** Source material **
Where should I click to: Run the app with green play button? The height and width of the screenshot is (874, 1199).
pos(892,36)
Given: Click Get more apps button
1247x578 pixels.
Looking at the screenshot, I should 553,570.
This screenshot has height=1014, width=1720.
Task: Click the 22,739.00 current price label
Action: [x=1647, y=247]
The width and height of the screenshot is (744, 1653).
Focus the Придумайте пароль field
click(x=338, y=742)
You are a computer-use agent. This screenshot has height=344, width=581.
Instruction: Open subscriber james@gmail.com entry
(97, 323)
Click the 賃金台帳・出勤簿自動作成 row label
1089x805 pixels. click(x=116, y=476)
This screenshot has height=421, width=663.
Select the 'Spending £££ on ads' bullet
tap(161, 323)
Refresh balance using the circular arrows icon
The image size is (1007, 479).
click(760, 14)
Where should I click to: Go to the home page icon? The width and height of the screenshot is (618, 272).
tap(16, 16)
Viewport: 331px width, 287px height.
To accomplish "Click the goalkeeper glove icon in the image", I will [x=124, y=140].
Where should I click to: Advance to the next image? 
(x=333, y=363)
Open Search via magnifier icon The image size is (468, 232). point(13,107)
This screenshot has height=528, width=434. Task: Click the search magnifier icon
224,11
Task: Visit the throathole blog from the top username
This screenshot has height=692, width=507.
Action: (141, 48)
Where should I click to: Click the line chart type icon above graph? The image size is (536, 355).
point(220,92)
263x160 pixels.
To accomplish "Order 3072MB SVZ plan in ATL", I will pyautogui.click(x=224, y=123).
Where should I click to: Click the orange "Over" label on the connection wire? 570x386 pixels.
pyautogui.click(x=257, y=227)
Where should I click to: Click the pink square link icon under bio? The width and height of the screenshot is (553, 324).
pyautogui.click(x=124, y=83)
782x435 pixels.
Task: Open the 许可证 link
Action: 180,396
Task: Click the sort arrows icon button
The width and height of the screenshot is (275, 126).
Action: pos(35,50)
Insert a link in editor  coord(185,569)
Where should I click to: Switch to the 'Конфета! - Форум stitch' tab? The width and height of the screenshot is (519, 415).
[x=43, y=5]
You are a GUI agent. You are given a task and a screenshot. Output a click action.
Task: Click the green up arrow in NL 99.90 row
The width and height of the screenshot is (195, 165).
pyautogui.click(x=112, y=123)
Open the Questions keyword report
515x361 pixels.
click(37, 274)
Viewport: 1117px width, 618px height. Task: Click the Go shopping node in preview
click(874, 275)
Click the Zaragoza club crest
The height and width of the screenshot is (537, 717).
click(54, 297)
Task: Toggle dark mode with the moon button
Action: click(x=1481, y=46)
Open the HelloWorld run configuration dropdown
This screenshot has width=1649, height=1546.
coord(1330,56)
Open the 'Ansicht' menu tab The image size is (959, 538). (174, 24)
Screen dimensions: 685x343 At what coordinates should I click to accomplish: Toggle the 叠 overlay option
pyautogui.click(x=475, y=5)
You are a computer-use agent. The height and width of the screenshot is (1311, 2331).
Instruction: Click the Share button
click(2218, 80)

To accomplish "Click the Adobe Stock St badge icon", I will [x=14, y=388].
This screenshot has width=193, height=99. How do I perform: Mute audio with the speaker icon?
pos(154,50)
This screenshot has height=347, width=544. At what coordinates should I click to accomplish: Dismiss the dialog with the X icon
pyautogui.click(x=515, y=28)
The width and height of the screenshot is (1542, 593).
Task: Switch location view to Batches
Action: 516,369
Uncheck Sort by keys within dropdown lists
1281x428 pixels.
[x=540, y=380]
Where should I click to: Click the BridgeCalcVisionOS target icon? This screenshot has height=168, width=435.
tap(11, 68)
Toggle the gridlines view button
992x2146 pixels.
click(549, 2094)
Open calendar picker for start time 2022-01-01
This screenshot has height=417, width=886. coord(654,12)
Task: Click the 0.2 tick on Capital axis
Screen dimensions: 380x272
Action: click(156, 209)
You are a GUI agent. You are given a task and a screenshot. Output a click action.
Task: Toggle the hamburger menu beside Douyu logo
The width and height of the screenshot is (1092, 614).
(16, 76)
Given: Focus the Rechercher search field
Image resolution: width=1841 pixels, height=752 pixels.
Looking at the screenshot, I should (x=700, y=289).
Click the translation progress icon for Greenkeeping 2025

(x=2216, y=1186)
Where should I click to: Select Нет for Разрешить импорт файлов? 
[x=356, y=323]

** Problem **
Locate every line of the records above that contains the string "Switch", and copy each such line in full.

** Written answer **
Where should I click to: Switch to the 'Конфета! - Форум stitch' tab? The width and height of the screenshot is (519, 415).
Task: Switch location view to Batches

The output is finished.